Eminent painter Bhupen Khakhar died on Friday evening in Vadodara after a prolonged illness, family sources said.
He was suffering from cancer and on Thursday had been admitted to the Bhailalbhai Amin Hospital, they said.
Khakhar is a Padmashree and had also been honoured with the Kalidas award.
He was born in Mumbai in 1934 and was a self- taught artist, having qualified as a chartered accountant before moving to Baroda in 1962 to join the art criticism course at the Faculty of Fine Arts.
It was here that he started painting and became involved with the seminal Narrative Figurative movement
He held his first solo exhibition in Bombay in 1965 and has had fourteen solo shows since, in Bombay, New Delhi, Baroda, London, Ahmedabad, Amsterdam, Den Haag, Paris and Tokyo.
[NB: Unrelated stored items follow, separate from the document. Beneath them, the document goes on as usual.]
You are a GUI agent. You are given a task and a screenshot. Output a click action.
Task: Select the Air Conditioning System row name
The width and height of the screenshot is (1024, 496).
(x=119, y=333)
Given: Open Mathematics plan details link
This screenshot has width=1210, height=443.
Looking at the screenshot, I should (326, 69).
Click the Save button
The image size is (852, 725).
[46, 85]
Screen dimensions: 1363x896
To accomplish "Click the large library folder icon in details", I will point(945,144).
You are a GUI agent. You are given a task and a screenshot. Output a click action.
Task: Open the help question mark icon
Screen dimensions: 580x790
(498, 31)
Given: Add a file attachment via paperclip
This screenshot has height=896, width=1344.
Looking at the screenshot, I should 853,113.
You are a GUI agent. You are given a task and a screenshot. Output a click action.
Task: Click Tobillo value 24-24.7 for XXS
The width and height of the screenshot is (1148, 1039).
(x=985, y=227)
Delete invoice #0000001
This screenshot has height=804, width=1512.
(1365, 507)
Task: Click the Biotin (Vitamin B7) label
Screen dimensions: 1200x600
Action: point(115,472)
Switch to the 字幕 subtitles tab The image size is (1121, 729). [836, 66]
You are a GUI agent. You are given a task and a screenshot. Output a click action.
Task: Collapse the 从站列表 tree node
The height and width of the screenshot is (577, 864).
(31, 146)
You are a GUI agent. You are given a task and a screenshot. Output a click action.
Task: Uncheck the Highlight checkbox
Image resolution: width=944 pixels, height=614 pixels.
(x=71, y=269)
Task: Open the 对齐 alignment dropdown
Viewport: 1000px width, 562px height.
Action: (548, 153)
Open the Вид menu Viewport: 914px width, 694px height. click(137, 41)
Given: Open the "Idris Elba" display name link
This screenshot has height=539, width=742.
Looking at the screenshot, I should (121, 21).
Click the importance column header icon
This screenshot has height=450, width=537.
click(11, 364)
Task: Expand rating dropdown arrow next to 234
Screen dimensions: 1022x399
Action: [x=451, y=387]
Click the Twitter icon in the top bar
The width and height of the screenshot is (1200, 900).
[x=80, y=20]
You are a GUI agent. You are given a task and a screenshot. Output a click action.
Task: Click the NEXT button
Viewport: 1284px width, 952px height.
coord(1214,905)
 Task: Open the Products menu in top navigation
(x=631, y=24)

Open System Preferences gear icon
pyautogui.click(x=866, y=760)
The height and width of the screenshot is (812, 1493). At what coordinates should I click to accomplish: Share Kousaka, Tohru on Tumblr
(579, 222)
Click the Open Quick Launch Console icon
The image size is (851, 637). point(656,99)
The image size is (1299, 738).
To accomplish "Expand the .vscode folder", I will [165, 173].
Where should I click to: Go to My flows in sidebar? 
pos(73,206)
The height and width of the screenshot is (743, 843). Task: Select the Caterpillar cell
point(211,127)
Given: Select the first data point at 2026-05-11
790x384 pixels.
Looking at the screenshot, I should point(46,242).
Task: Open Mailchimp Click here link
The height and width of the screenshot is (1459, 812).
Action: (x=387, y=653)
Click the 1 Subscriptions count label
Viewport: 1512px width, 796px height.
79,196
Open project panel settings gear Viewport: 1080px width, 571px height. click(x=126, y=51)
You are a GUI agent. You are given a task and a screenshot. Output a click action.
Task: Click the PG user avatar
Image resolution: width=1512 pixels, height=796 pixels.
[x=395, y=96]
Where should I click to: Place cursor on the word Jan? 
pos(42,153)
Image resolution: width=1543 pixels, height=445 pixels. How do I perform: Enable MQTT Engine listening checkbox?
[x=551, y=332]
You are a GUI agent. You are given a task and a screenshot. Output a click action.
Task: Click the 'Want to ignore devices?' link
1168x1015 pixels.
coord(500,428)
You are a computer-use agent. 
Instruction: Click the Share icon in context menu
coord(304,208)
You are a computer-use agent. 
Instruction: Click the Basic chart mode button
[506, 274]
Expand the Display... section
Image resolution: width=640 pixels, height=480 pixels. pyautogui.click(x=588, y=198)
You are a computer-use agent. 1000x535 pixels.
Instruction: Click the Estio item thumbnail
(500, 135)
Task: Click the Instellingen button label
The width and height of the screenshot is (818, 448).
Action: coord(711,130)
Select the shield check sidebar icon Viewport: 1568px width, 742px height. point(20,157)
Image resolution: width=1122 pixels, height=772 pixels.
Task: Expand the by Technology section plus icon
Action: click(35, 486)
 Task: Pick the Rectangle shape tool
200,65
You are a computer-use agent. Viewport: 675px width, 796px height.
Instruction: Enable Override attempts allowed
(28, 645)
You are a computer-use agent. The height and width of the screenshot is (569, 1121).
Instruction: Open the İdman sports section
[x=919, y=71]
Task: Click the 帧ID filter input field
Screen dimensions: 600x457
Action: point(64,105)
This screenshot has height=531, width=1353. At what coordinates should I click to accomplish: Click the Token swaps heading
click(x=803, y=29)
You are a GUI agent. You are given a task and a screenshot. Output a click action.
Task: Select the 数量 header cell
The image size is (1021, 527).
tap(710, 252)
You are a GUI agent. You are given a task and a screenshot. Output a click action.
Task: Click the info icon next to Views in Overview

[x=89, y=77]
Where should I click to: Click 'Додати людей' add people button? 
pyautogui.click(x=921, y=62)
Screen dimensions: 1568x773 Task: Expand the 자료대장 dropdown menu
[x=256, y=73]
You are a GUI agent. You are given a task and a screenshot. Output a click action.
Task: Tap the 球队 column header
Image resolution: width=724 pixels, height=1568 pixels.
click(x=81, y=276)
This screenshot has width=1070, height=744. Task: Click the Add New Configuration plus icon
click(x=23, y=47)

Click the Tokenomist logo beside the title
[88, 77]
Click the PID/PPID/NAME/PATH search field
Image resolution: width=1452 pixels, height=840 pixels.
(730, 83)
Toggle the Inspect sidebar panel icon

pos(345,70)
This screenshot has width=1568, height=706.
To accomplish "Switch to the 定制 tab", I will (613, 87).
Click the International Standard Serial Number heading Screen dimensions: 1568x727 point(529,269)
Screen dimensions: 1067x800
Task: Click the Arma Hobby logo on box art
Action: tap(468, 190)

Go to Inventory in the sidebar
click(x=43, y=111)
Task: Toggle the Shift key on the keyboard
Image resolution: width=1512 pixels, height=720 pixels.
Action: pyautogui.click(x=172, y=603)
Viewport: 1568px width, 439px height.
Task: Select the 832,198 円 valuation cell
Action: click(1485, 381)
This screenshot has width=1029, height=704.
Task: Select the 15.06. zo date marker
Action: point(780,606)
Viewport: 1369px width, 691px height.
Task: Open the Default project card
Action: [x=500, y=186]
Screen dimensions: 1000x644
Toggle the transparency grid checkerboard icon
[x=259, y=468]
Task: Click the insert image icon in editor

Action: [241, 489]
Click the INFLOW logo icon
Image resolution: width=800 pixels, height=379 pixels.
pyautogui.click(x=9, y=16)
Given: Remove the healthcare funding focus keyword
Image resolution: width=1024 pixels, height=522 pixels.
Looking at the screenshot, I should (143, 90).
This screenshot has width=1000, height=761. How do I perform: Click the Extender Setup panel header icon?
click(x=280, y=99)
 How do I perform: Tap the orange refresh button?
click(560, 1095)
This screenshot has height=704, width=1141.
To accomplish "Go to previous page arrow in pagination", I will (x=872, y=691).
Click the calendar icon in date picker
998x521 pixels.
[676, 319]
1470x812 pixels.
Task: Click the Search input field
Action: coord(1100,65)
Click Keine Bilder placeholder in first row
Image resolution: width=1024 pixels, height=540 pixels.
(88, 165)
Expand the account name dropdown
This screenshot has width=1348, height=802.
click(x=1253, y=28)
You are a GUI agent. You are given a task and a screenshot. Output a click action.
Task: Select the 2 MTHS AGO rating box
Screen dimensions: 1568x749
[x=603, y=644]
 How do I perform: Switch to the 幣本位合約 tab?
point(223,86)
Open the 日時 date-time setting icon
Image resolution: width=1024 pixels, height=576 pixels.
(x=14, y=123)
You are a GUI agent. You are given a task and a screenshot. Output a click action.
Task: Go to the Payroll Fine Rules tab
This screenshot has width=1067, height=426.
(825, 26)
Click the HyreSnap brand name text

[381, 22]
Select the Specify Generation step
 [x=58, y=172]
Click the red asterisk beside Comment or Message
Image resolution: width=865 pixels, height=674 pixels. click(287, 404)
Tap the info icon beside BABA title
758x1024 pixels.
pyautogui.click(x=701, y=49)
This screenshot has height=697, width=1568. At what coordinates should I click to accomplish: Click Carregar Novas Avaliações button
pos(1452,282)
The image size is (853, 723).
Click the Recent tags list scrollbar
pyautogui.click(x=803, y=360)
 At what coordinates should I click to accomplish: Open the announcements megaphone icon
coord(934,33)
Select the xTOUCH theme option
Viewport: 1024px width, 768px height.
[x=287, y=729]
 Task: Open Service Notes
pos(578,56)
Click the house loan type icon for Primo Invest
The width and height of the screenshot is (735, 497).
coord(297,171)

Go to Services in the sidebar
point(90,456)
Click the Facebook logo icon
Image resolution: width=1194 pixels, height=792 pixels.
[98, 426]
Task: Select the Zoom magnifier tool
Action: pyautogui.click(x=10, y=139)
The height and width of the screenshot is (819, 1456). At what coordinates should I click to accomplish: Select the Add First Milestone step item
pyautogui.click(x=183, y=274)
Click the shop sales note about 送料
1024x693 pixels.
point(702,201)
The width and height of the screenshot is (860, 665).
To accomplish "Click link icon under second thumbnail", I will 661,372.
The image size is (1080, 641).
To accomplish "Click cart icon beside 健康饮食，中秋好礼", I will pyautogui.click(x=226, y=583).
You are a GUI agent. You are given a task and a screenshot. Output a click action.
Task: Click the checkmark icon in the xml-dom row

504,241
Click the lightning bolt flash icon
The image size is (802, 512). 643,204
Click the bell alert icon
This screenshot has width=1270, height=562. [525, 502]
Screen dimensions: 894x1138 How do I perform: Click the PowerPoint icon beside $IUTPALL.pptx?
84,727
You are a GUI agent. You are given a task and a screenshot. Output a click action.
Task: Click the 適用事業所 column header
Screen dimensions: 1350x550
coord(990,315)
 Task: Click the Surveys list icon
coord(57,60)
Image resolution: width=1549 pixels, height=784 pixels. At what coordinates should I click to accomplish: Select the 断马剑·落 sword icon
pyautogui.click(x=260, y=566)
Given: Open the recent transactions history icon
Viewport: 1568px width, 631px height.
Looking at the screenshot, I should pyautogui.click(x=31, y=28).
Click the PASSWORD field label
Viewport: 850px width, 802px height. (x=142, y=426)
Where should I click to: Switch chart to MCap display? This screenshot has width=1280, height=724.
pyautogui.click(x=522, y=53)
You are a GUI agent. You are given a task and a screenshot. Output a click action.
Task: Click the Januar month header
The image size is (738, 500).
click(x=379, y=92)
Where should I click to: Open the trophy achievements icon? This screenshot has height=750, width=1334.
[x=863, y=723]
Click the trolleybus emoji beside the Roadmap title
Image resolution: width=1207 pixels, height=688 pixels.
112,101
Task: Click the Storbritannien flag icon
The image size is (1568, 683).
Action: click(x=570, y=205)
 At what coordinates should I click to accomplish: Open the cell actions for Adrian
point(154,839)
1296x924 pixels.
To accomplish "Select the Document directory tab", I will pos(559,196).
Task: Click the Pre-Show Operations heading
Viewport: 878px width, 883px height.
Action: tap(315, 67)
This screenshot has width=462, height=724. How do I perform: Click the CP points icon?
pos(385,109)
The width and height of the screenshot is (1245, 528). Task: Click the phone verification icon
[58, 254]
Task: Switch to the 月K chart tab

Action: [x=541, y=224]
Khakhar, a bachelor, has also been widely represented in group exhibitions, including Art Now in India, and was one of the few Indian painters to have enjoyed an international reputation.
His noted paintings include Guru jayanti, Man with plastic flowers and You cannot please all, some of which are in galleries in the United Kingdom and Spain.
Khakhar's work, according to the 20th Century Museum of Contemporary Indian Art, has rare irreverence and a lack of inhibition about his lack of formal training.
Among others, he was also honoured by the Madrid-based National Museum of European Countries, sources said.